■ PROBLEM DETAILS: Rewrite the rows below, replacing every occurrence of "Find the location of" with "Locate" and leaving everything else unchanged.

[Dataset entries]
▬▬▬

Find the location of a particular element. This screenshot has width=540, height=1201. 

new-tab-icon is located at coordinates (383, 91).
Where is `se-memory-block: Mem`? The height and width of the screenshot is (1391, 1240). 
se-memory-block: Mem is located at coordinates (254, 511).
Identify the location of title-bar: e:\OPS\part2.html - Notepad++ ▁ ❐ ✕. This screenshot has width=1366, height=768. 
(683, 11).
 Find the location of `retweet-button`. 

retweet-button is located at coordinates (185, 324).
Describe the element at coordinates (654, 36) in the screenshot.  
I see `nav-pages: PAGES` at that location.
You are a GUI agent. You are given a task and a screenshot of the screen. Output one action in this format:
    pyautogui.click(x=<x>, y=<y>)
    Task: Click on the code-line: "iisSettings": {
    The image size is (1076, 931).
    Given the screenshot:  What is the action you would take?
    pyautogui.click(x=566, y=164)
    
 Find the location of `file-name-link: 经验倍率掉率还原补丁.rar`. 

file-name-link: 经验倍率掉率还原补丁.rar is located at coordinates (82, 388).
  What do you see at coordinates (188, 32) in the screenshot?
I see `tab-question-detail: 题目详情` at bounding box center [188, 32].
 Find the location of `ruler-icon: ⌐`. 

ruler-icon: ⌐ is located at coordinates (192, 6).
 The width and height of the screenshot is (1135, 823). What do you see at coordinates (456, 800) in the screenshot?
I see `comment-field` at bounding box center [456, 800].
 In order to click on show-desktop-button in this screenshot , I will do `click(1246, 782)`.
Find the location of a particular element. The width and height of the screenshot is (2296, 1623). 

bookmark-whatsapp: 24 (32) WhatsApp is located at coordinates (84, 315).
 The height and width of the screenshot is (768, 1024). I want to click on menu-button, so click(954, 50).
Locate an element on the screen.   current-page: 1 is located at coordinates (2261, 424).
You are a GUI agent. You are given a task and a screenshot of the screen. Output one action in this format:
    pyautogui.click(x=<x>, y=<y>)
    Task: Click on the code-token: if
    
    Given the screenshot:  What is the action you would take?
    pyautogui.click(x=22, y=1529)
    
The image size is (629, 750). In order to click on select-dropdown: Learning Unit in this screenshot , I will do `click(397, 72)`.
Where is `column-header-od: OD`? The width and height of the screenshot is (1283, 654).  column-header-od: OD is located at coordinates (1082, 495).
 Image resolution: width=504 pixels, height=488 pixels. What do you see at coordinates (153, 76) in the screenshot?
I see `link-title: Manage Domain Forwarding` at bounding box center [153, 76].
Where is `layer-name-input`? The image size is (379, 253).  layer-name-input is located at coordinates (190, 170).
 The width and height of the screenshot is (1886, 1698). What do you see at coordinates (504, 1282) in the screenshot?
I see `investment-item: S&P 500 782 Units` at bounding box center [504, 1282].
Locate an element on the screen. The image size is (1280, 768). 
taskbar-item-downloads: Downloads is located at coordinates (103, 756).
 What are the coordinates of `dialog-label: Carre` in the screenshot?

▬▬▬

■ EXPECTED OUTPUT:
Locate a particular element. This screenshot has width=540, height=1201. 

new-tab-icon is located at coordinates (383, 91).
Where is `se-memory-block: Mem`? The height and width of the screenshot is (1391, 1240). 
se-memory-block: Mem is located at coordinates (254, 511).
Identify the location of title-bar: e:\OPS\part2.html - Notepad++ ▁ ❐ ✕. This screenshot has width=1366, height=768. 
(683, 11).
 Locate `retweet-button`. 

retweet-button is located at coordinates (185, 324).
Describe the element at coordinates (654, 36) in the screenshot.  
I see `nav-pages: PAGES` at that location.
You are a GUI agent. You are given a task and a screenshot of the screen. Output one action in this format:
    pyautogui.click(x=<x>, y=<y>)
    Task: Click on the code-line: "iisSettings": {
    The image size is (1076, 931).
    Given the screenshot:  What is the action you would take?
    pyautogui.click(x=566, y=164)
    
 Locate `file-name-link: 经验倍率掉率还原补丁.rar`. 

file-name-link: 经验倍率掉率还原补丁.rar is located at coordinates (82, 388).
  What do you see at coordinates (188, 32) in the screenshot?
I see `tab-question-detail: 题目详情` at bounding box center [188, 32].
 Locate `ruler-icon: ⌐`. 

ruler-icon: ⌐ is located at coordinates (192, 6).
 The width and height of the screenshot is (1135, 823). What do you see at coordinates (456, 800) in the screenshot?
I see `comment-field` at bounding box center [456, 800].
 In order to click on show-desktop-button in this screenshot , I will do `click(1246, 782)`.
Locate a particular element. The width and height of the screenshot is (2296, 1623). 

bookmark-whatsapp: 24 (32) WhatsApp is located at coordinates (84, 315).
 The height and width of the screenshot is (768, 1024). I want to click on menu-button, so click(954, 50).
Locate an element on the screen.   current-page: 1 is located at coordinates (2261, 424).
You are a GUI agent. You are given a task and a screenshot of the screen. Output one action in this format:
    pyautogui.click(x=<x>, y=<y>)
    Task: Click on the code-token: if
    
    Given the screenshot:  What is the action you would take?
    pyautogui.click(x=22, y=1529)
    
The image size is (629, 750). In order to click on select-dropdown: Learning Unit in this screenshot , I will do `click(397, 72)`.
Where is `column-header-od: OD`? The width and height of the screenshot is (1283, 654).  column-header-od: OD is located at coordinates (1082, 495).
 Image resolution: width=504 pixels, height=488 pixels. What do you see at coordinates (153, 76) in the screenshot?
I see `link-title: Manage Domain Forwarding` at bounding box center [153, 76].
Where is `layer-name-input`? The image size is (379, 253).  layer-name-input is located at coordinates (190, 170).
 The width and height of the screenshot is (1886, 1698). What do you see at coordinates (504, 1282) in the screenshot?
I see `investment-item: S&P 500 782 Units` at bounding box center [504, 1282].
Locate an element on the screen. The image size is (1280, 768). 
taskbar-item-downloads: Downloads is located at coordinates (103, 756).
 What are the coordinates of `dialog-label: Carre` in the screenshot?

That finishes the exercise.